Should your car always save you first or pedestrians first, if it computes that there's no way to save both of you? How do you answer such a question? Perhaps more importantly what if the car is wrong? What if the onboard AI has the wrong assessment of the situation and there was a way to save everyone? Then the ethics settings wouldn't really matter would they?

Maybe the question designers need to ask themselves is:
"Do you believe in a no win scenario?"

We live in an age where the machines we interact with daily are becoming intelligent enough to do complex tasks for us, tasks that require training and licensing like driving.

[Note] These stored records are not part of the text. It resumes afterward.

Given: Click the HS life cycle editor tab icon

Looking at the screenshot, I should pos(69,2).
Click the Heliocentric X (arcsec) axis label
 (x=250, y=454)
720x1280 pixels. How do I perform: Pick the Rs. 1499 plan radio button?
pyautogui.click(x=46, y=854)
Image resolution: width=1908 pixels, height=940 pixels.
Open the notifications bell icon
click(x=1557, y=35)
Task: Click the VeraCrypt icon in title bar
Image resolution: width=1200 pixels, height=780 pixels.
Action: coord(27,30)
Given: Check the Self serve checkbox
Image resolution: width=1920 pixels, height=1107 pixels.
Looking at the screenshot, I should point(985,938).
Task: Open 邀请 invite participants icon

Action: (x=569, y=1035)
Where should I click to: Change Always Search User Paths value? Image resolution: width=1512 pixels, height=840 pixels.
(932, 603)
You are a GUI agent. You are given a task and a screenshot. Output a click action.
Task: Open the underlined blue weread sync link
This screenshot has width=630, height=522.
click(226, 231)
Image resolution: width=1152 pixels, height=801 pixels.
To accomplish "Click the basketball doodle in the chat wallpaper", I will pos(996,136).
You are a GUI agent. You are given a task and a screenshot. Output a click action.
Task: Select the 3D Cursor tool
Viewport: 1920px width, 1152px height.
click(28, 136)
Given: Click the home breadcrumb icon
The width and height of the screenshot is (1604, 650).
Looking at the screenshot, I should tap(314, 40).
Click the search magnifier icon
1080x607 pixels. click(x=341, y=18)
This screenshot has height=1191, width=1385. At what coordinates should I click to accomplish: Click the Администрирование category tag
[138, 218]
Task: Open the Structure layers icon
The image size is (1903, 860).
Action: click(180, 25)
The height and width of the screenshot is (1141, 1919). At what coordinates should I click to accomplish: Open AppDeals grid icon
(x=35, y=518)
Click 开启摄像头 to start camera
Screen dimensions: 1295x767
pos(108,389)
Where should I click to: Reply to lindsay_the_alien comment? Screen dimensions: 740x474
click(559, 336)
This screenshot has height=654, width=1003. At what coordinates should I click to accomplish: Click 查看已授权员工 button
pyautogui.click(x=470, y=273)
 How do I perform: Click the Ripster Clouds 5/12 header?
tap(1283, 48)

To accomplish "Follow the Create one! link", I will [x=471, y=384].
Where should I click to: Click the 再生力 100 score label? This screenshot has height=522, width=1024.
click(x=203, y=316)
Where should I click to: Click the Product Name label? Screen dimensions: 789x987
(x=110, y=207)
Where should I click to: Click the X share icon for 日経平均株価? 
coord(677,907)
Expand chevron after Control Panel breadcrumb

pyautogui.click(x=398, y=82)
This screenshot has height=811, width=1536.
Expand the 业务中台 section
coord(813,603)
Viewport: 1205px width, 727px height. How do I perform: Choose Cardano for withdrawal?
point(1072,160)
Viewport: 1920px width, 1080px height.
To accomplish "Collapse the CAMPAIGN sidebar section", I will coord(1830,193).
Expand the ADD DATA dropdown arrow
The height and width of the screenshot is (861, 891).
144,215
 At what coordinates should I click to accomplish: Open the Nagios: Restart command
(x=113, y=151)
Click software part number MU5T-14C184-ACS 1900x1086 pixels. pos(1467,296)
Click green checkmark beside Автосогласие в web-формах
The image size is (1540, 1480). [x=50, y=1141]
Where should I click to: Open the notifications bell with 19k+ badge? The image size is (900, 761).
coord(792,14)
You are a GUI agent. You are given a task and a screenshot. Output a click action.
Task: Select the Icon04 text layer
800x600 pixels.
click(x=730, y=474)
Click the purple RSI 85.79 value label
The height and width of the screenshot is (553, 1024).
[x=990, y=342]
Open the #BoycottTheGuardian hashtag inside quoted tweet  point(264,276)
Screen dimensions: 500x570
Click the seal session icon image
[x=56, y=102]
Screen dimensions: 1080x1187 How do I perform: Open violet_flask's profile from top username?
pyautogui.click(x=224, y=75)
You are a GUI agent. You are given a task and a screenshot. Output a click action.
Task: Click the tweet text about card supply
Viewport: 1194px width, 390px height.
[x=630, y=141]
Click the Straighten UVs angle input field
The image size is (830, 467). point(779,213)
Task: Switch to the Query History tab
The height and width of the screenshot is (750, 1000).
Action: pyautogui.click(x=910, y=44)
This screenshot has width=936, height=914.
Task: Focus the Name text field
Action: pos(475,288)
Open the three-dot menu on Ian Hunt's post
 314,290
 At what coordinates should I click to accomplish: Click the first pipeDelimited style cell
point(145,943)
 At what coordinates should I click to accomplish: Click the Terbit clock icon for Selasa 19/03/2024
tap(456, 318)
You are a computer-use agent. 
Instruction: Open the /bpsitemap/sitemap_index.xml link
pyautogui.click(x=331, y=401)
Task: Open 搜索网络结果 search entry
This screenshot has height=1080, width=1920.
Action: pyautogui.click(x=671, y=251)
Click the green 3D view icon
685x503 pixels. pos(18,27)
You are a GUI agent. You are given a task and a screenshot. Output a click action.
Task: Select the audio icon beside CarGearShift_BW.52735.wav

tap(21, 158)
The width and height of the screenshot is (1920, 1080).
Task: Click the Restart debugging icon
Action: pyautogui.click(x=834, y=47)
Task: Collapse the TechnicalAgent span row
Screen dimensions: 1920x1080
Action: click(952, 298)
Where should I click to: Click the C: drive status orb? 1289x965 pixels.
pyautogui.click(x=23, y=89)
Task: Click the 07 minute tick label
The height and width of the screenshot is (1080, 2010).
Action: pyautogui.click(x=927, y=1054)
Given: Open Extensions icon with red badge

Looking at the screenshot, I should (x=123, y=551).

We need to be careful not to fool ourselves into thinking these machines are just like us, that they can make human, ethical choices. We've accepted that the fact that machines can play chess better than us doesn't mean they're smarter or that we aren't logical. Driving a car is no different, being able to do it doesn't mean the car can make the hard choices for us.

A machine can only optimize its decisions based on the values it has been given and based on the information it has. In systems like robotic cars, much of that information is uncertain. It has an estimate of what is going on in the world when it is driving and it detects a person jump into the road. It can estimate the odds of getting around the person, the probability of the driver surviving. It can do this faster than us but it does this using its own model and information, not ours.

At this time, no machine can make ethical choices, they can only give a human the information needed to make an ethical choice. Meanwhile, our onboard intelligent computer, our brain, has infinitely more experience and wiring to help us make ethical choices. We also are able to discuss what morality means, justify values based on our lives and those of people we love or based on our beliefs. A machine can do none of this until it has everything we have, until it is truly alive. We humans still get it wrong, quite a lot actually, but right now only humans can make ethical choices. Machines can only help us do it.

So what does this mean for robotic cars? We need to consider another option these two articles didn't, that cars cannot be fully automated until this ethical question is solved. It seems to me this ethical question will only be solved in two ways. We can all agree to accept robotic cars making the wrong choice with a certain frequency, as we accept the infrequent failure of a bridge or plane. Or perhaps someday we will have truly living, intelligent machines which understand morality and values just as well as we do. Although in that situation it might be surprising that such entities would be happy to simply drive our cars for us. Perhaps a general purpose self aware butler AI would do it as one of it's many duties.

Until this happens it would mean the driver of an autonomous robotic car could not take a nap or read a book while the car is driving. They could relax, listen to music or books, or talk on the phone, maybe they could read email on a heads up dash display. But they would need to be alert and aware enough of the situation around them to make a quick ethical choice if the car asks.

This isn't a solution either of course, since the car will need a default to follow if the human fails to respond in time. Or what if the human makes a decision that is clearly the wrong one, will we really blame only them and not the manufacturer of the car for allowing it? I don't know.

The important thing in this discussion is to clearly keep in mind the distinction between machines which make optimizing decisions and humans which can make ethical decisions. These are completely separate entities, and no amount of ethical preference settings will make a car, or any machine, ethical until it knows what morality means. So let's no fool ourselves into thinking it can.